# Task to carry out
Edit the records below by replacing each "Select" with "Choose", leaving everything else unchanged. Omit the pictures from your answer.

# Material for this exercise
◆ ◆ ◆ ◆

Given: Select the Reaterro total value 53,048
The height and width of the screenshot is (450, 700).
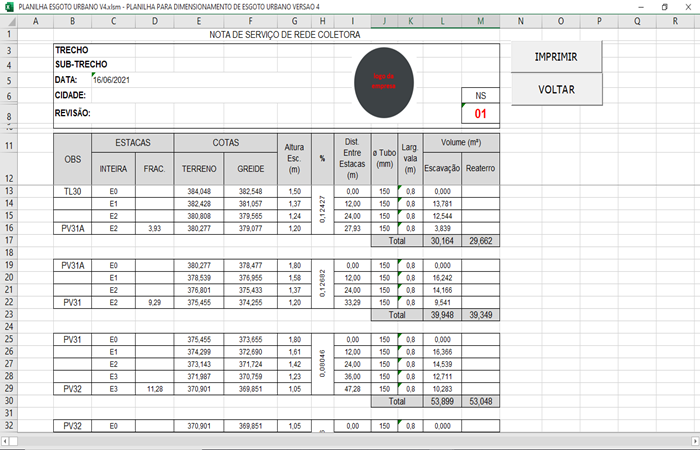Looking at the screenshot, I should coord(480,401).
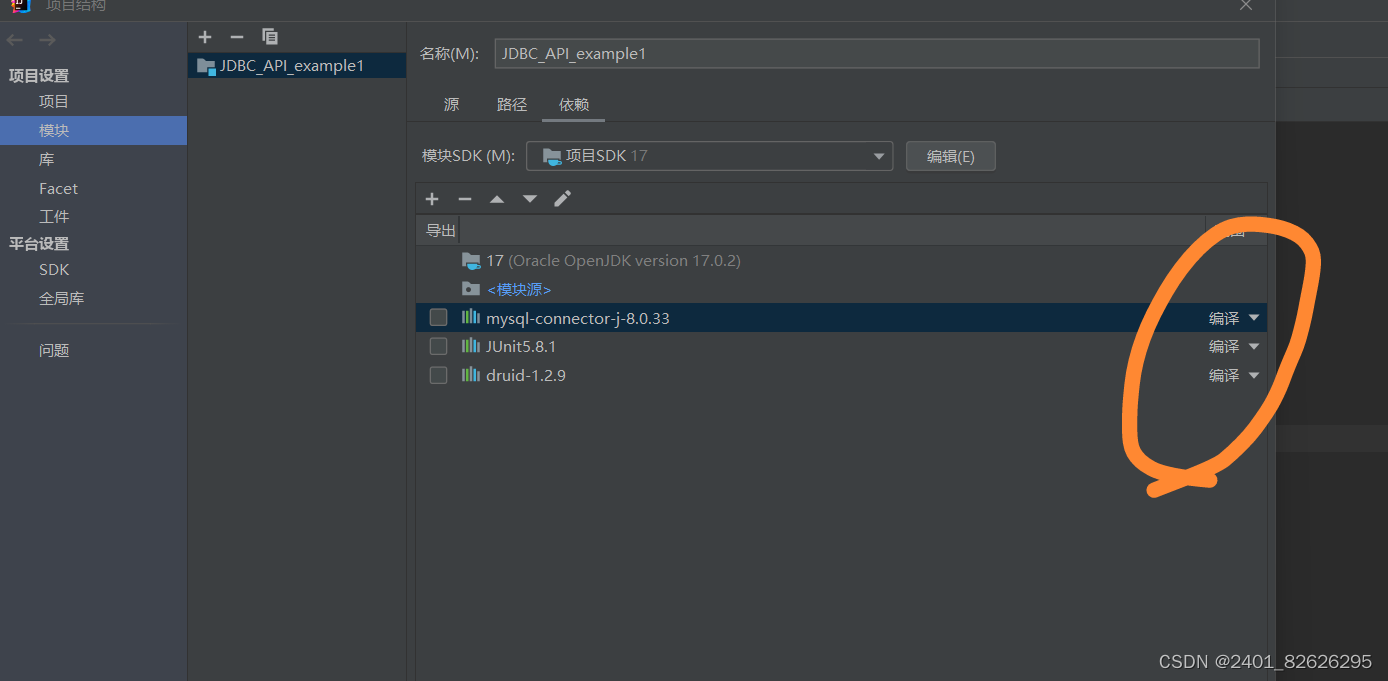Open the scope dropdown for mysql-connector-j-8.0.33

click(x=1254, y=317)
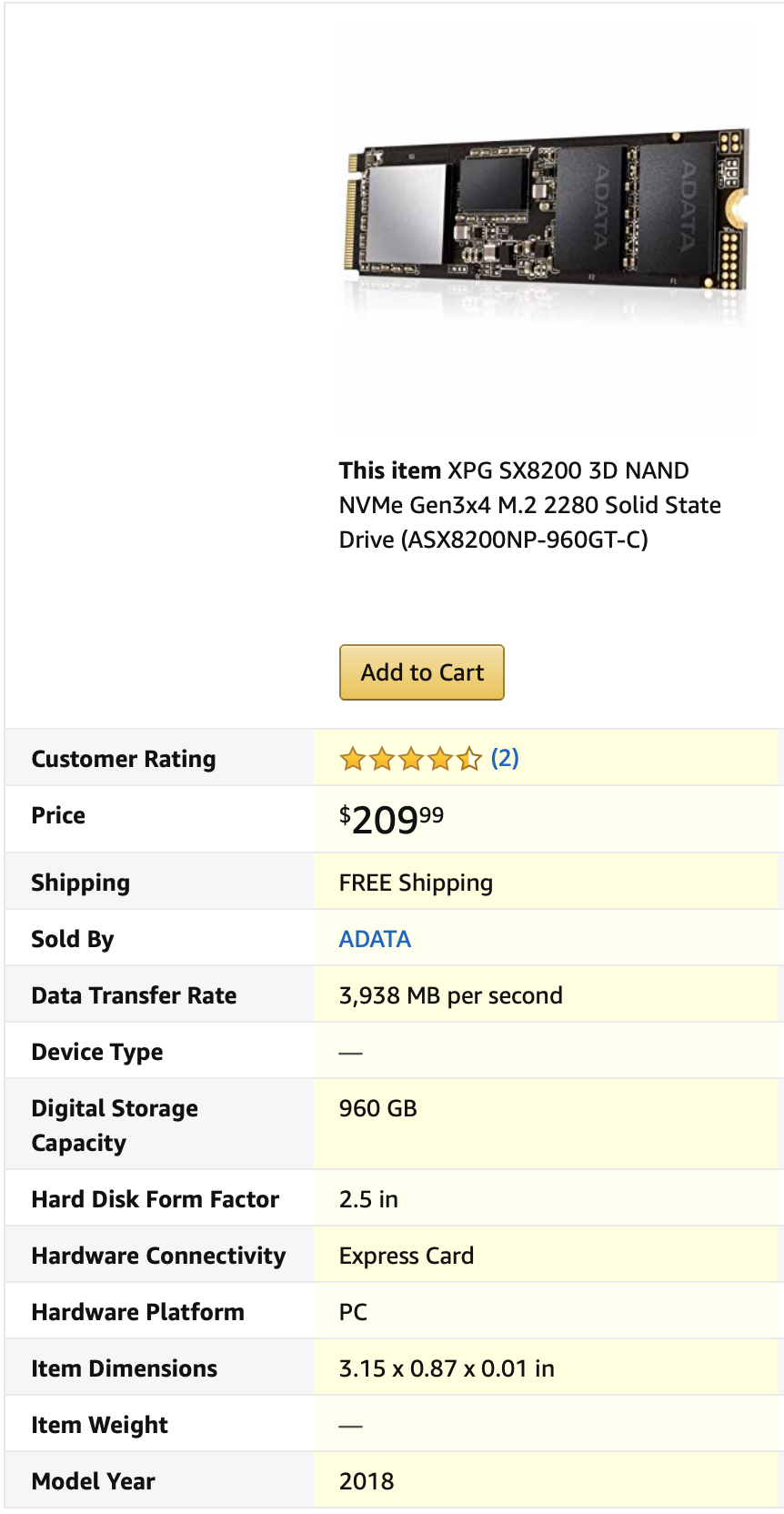Click the XPG SX8200 product title text
784x1514 pixels.
pyautogui.click(x=530, y=505)
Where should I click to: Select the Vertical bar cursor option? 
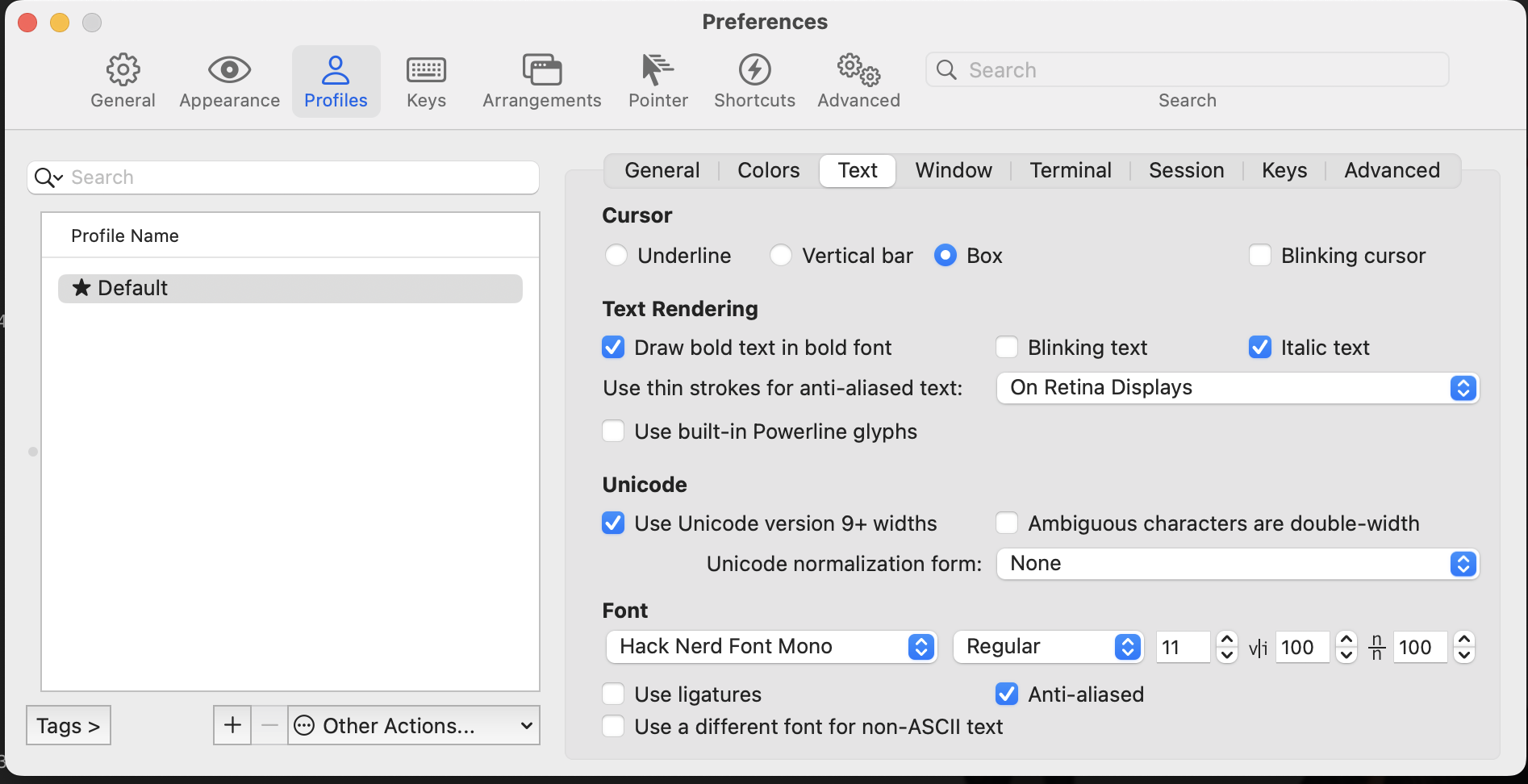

◆ ◆ ◆ ◆

# Written solution
Given: Choose the Reaterro total value 53,048
The height and width of the screenshot is (450, 700).
Looking at the screenshot, I should coord(480,401).
Open the scope dropdown for mysql-connector-j-8.0.33

click(x=1254, y=317)
Click the XPG SX8200 product title text
784x1514 pixels.
pyautogui.click(x=530, y=505)
Where should I click to: Choose the Vertical bar cursor option? 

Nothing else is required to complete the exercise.